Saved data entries
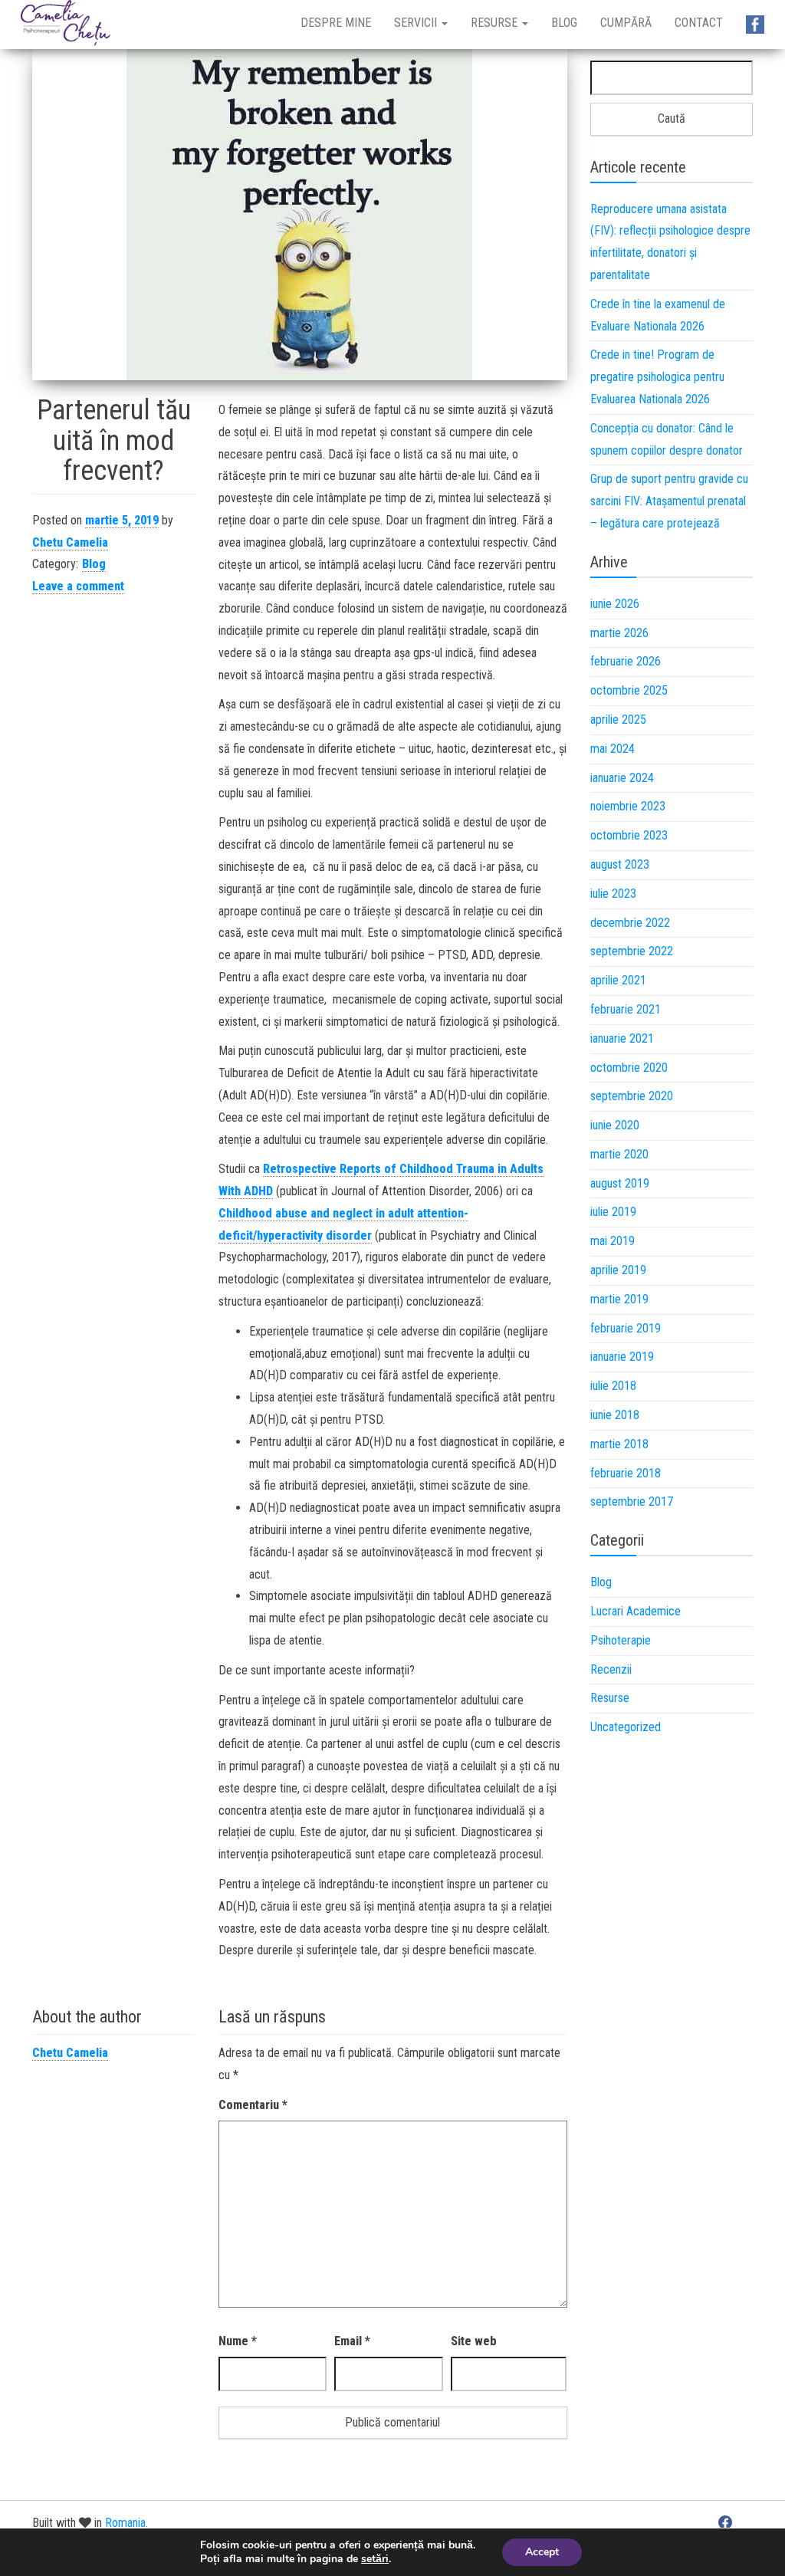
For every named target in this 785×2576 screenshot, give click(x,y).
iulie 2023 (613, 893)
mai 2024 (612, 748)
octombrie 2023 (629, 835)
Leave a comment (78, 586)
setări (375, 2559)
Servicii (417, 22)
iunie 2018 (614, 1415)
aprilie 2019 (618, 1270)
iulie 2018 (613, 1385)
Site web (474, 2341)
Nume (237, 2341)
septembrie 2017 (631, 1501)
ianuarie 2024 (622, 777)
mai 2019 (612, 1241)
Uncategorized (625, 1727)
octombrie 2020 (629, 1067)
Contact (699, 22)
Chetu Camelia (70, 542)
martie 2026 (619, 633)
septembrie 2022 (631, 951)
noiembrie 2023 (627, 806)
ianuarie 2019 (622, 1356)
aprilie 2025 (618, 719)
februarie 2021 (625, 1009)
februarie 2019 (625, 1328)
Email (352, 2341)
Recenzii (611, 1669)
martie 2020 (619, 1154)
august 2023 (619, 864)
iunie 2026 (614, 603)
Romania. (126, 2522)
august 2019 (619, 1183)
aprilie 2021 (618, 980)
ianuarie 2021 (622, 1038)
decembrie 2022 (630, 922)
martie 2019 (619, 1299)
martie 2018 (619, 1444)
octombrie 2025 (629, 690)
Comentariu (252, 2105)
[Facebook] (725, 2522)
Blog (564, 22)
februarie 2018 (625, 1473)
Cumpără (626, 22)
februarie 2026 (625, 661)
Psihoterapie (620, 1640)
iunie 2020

Task requirements: Copy exactly. Start at the line containing "martie 2019 (619, 1299)" and continue through the last line of the records.

Task answer:
martie 2019 (619, 1299)
martie 2018 (619, 1444)
octombrie 2025 (629, 690)
Comentariu (252, 2105)
[Facebook] (725, 2522)
Blog (564, 22)
februarie 2018 (625, 1473)
Cumpără (626, 22)
februarie 2026 (625, 661)
Psihoterapie (620, 1640)
iunie 2020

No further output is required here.